■ Problem to solve ■
Show every line of the material below that contains the string "Cloudflare", copying each line in full.

(Entries on where items appear)
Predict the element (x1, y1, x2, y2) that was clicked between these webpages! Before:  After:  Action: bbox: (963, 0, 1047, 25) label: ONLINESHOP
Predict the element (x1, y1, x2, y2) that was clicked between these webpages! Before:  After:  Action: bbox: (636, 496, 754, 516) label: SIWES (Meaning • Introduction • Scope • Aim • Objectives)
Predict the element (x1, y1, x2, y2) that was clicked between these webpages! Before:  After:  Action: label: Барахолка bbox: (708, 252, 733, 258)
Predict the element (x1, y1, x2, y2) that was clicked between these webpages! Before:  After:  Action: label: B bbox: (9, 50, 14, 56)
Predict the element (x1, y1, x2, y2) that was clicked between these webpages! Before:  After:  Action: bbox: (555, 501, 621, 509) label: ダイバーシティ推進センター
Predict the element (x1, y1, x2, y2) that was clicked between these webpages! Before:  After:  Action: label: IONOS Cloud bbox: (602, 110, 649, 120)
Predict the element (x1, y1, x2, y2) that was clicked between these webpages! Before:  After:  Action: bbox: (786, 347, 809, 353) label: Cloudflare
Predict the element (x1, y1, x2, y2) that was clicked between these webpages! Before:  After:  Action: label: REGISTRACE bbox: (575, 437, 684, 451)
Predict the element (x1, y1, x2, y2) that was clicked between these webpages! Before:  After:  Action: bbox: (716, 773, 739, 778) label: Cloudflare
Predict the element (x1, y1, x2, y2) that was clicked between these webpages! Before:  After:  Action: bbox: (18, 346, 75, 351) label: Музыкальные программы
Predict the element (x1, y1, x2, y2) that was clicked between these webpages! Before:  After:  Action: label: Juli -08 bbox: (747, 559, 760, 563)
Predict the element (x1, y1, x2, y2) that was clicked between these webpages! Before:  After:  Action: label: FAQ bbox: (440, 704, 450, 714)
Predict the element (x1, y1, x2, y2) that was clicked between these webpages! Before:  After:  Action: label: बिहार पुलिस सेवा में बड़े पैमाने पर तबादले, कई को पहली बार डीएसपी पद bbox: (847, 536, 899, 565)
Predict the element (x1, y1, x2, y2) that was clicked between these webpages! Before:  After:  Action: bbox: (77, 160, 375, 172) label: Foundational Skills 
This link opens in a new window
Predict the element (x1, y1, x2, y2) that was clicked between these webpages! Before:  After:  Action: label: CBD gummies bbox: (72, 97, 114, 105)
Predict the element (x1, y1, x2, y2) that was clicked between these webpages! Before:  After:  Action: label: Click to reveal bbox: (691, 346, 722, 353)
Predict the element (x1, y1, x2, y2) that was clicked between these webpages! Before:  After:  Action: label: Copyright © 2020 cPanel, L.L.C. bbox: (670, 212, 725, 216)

■ Complete response ■
Predict the element (x1, y1, x2, y2) that was clicked between these webpages! Before:  After:  Action: bbox: (786, 347, 809, 353) label: Cloudflare
Predict the element (x1, y1, x2, y2) that was clicked between these webpages! Before:  After:  Action: bbox: (716, 773, 739, 778) label: Cloudflare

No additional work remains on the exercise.